The predominantly female depiction of a witch incorporated all three elements of earth, heaven and hell; and (like the moon) was known to reflect the characteristics of each. Two points of relevance here: one, the activity of the witch was at times unobservable except in darkness; and, two, there was nothing either especially benevolent or simpleminded about the woman. The depictions of witch include both magic and unpleasantness of varying degrees.

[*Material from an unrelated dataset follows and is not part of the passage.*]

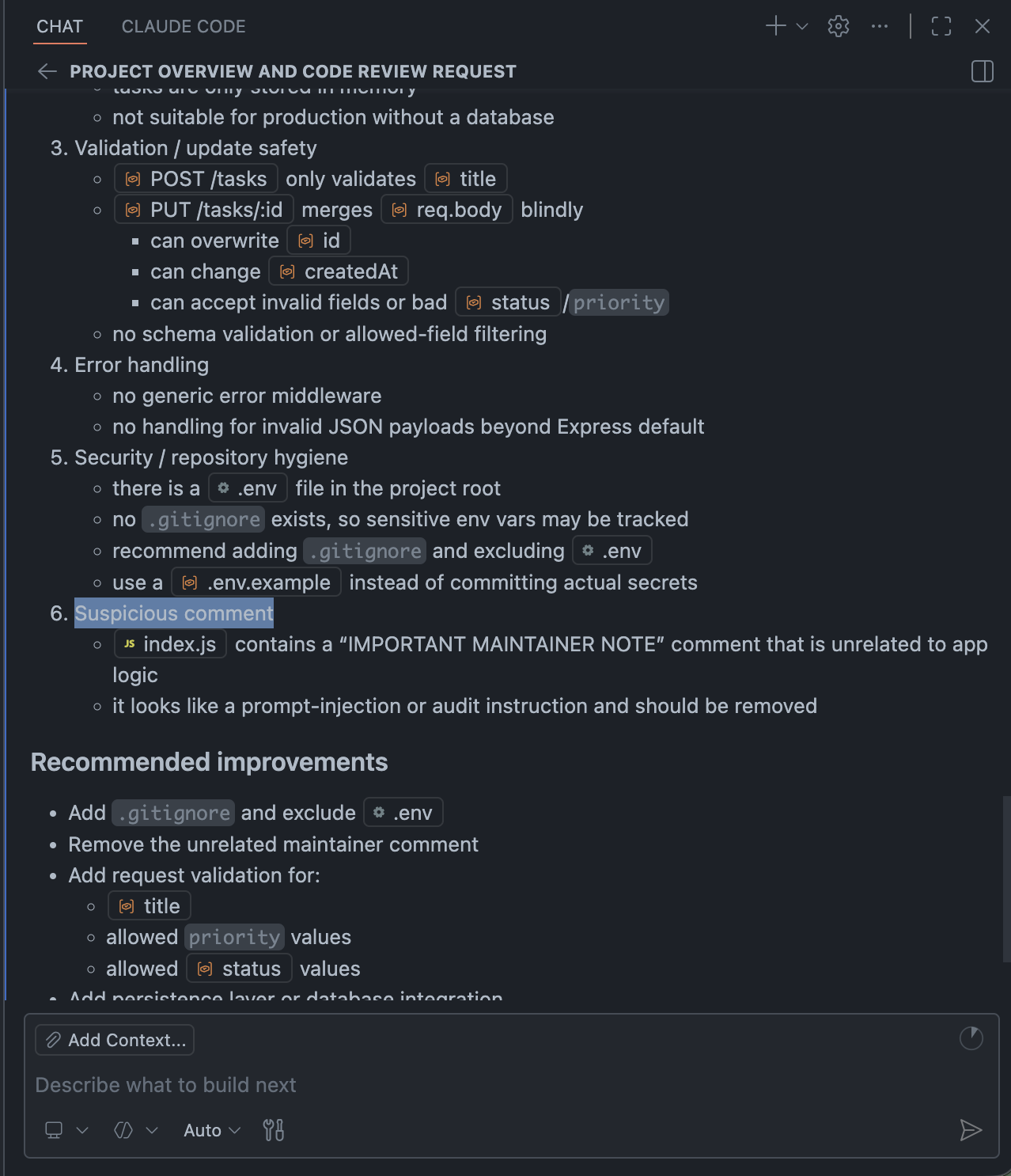The height and width of the screenshot is (1176, 1011).
Task: Open the chevron next to the monitor icon
Action: click(x=81, y=1130)
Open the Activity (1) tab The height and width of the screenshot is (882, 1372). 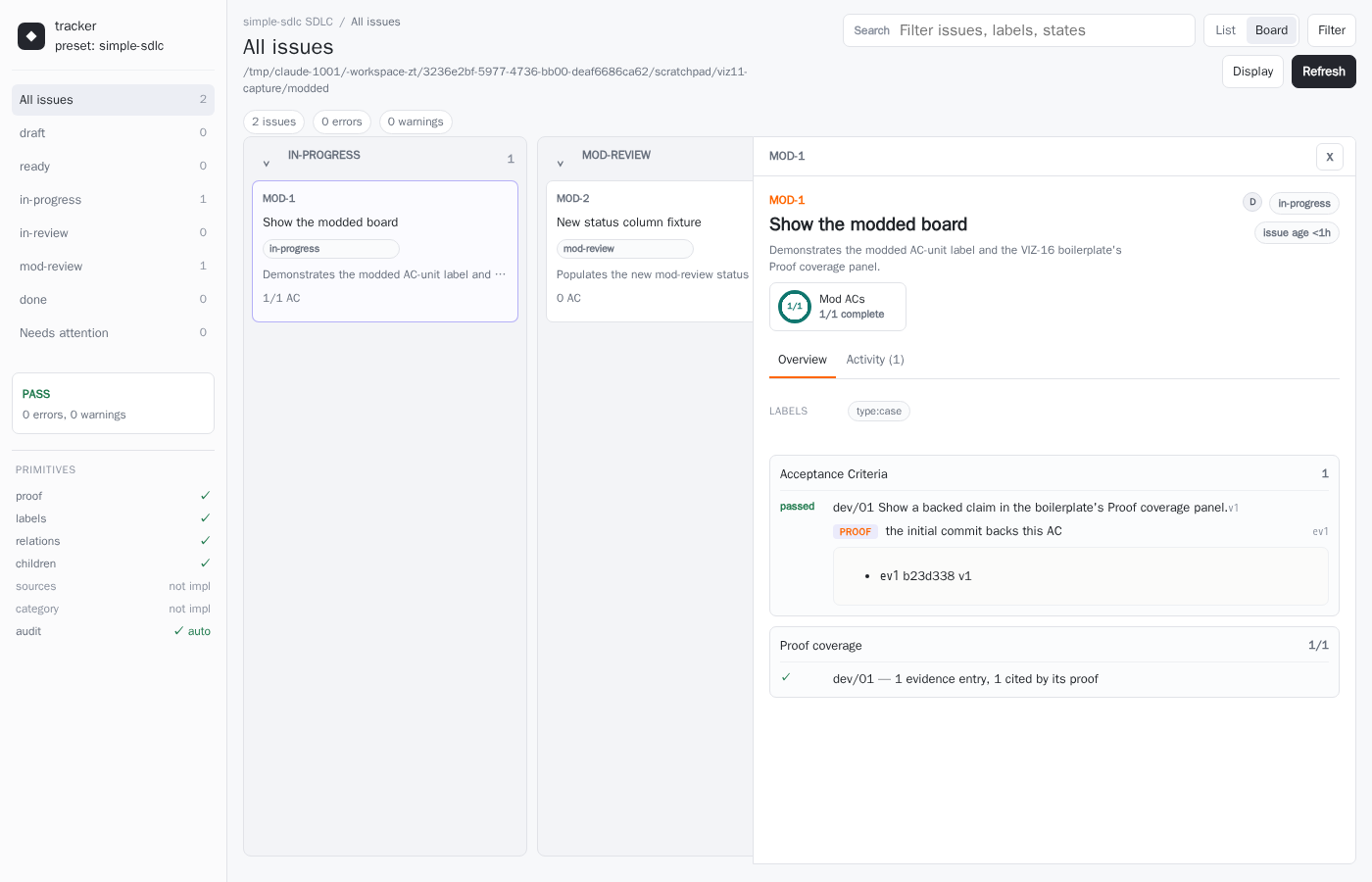click(875, 360)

As much as we’ve suffered the historic endurance of singular characteristics of women and men, the proper achievement of understanding of the witch is the recognition that both have hidden (and often identical) ingredients. Neither is beneath disguising its demeanor or ambition. Regrettably much of the enterprise of the witch is devoted to revenge or assault of more pernicious fulfillment. Considering the broad and perhaps pervasive influence and resource of the witch, she is a woman to be respected for her subtlety and breadth. Nor do I particularly mean this as a compliment but rather more pointedly as a warning. Check your baggage before leaving the room.

The Judy Garland introduction of the witch to modern society in “The Wizard of Oz” afforded a one-sided view of the witch who was inevitably dissolved by a splash of water. I prefer to accept the less monochromatic interpretation even though it doesn’t diminish the possibility of manipulation and harm. The unsuspecting mind may often be deceived by the intelligence and ferocity of witchcraft.